Und dann wäre da noch die Berufserfahrung. Auf Seite 27 der IAB-Studie steht:
"... Drittens verwenden wir nur einen grob angenäherten Wert für die Berufserfahrung. Da Frauen öfter als Männer ihre berufliche Karriere unterbrechen, überschätzen wir die tatsächliche Berufserfahrung von Frauen (Fitzenberger et al. 2004)." Den tatsächlichen Einfluss auf das Gehalt abzuschätzen fällt sicherlich schwer. Eine weitere Verringerung würde die Berücksichtigung der Berufserfahrung aber auf jeden Fall bringen.
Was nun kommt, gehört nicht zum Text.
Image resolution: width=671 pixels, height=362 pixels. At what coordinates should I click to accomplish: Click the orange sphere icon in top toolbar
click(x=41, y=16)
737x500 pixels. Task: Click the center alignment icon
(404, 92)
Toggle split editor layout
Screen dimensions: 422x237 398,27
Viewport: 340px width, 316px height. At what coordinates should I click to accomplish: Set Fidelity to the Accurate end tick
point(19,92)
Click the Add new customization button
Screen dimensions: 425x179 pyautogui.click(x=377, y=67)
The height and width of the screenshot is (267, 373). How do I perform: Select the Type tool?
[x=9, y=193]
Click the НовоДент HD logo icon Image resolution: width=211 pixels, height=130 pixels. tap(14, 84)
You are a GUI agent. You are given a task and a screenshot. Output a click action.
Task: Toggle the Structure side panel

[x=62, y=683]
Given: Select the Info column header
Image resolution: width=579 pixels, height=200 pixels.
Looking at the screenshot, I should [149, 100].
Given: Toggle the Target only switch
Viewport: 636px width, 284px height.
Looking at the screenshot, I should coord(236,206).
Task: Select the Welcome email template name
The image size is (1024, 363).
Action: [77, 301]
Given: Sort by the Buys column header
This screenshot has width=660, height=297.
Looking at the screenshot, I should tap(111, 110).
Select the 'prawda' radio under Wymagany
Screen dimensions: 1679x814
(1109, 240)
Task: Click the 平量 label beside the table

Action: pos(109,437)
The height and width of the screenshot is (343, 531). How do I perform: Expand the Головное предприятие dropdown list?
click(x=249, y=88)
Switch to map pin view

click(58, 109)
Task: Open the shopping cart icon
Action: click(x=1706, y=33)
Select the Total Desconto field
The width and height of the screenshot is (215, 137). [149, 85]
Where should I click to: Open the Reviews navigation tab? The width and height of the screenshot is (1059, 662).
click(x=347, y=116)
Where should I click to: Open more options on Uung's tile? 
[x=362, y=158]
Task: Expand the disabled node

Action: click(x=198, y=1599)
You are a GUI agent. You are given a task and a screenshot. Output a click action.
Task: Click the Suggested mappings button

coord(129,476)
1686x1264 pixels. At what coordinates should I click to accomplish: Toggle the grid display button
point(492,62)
Gott sei Dank für den Feminismus kam dann der Frauendatenreport, mit einer Gehaltsdifferenz von 23 Prozent heraus. Diese Zahl war toll und wird heute noch mit Begeisterung veröffentlicht. Doch auch in diesem Report ging man differenzierter vor - nur dass das von den Medien und erst recht von der Politik gezielt ignoriert wurde. Die 23 Prozent basieren wieder auf einer "über alles" Rechnung. Anschließend rechnete man jedoch viele Einflüsse heraus - einschließlich der Berufserfahrung. Übrig blieb eine Gehaltsdifferenz von 7,7% im Westen (1/3 von 23%) und 2,5% im Osten (1/4 von 10%). Nur, die Zahl der bezahlten Überstunden vergaß(?) man auch hier zu berücksichtigen. Wenn Sie sich die oben erwähnte Überschlagsrechnung zu den Überstunden ansehen, bleibt von der Lohndiskriminierung nichts oder nicht mehr übrig, als die statistische Unsicherheit beträgt. Dass der Unterschied zwischen West und Ost so signifikant ist, liegt wohl daran, dass im Westen weitaus häufiger als im Osten Überstunden bezahlt werden.
Doch selbst ohne Überstunden stelle ich mir die Frage, warum immer nur die 23% und nicht die 7,7 bzw. 2,5% publiziert werden.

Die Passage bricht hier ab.